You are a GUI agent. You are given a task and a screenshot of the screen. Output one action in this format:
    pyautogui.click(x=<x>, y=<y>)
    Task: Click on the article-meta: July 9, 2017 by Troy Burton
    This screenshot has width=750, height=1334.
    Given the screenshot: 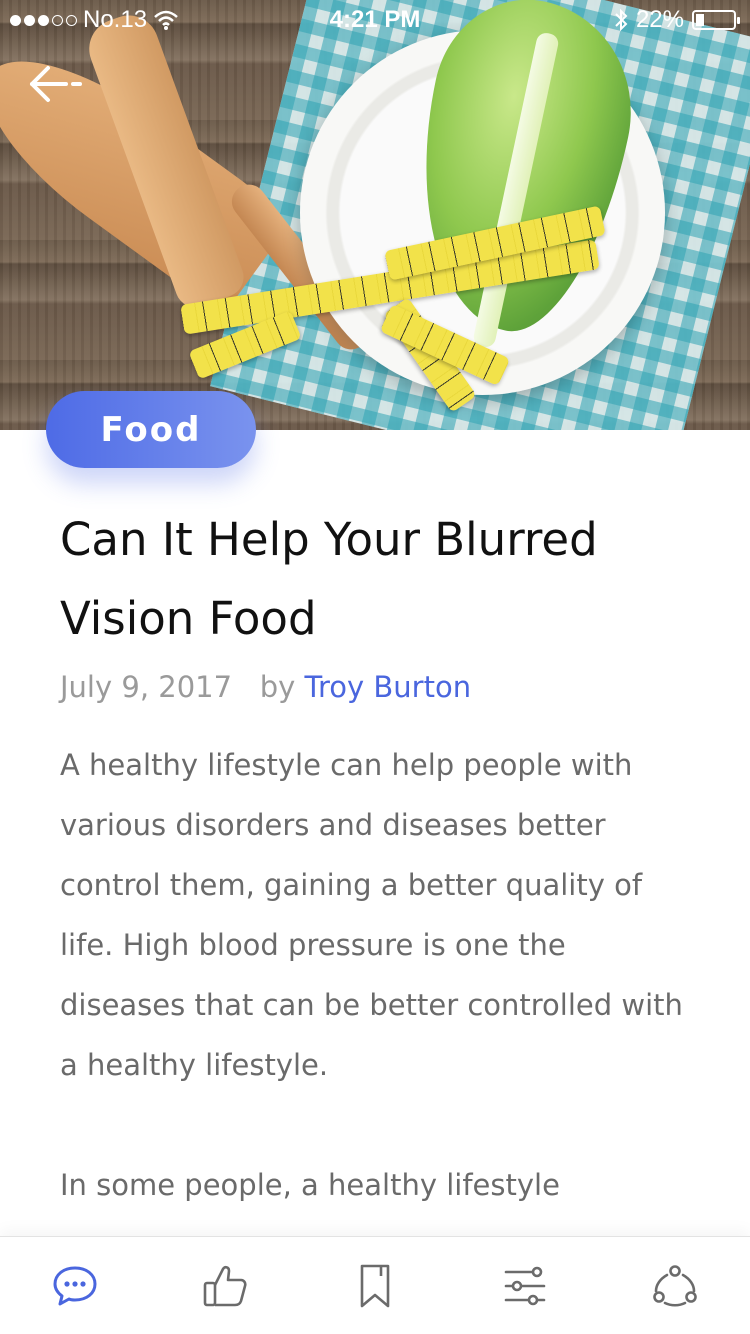 What is the action you would take?
    pyautogui.click(x=266, y=687)
    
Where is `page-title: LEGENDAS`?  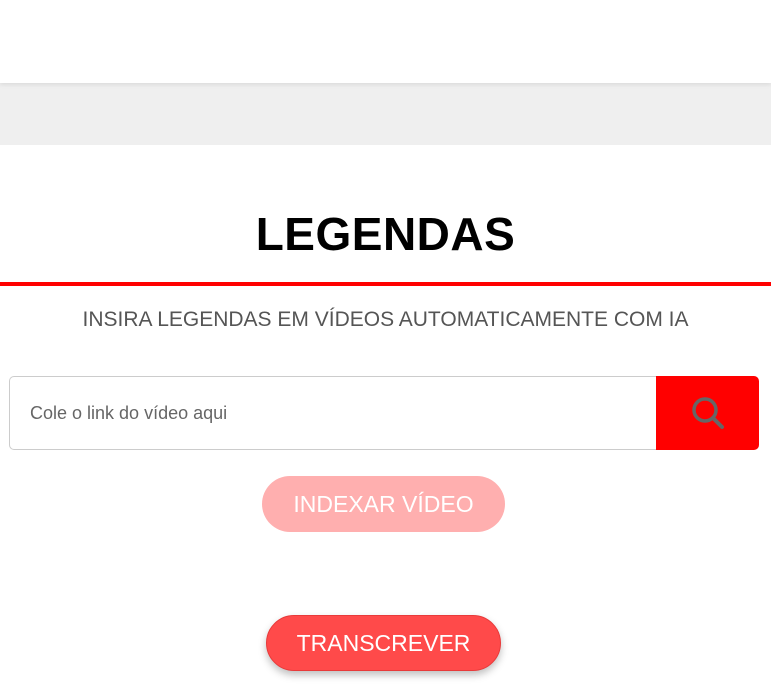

**Work to complete:**
Switch "GUI agent" to "desktop agent" in the stretch from the start of the records through the line containing "This screenshot has", and write out only those lines with everything else unchanged.

**Response area:**
You are a desktop agent. You are given a task and a screenshot of the screen. Output one action in this format:
    pyautogui.click(x=<x>, y=<y>)
    Task: Click on the article-meta: July 9, 2017 by Troy Burton
    This screenshot has width=750, height=1334.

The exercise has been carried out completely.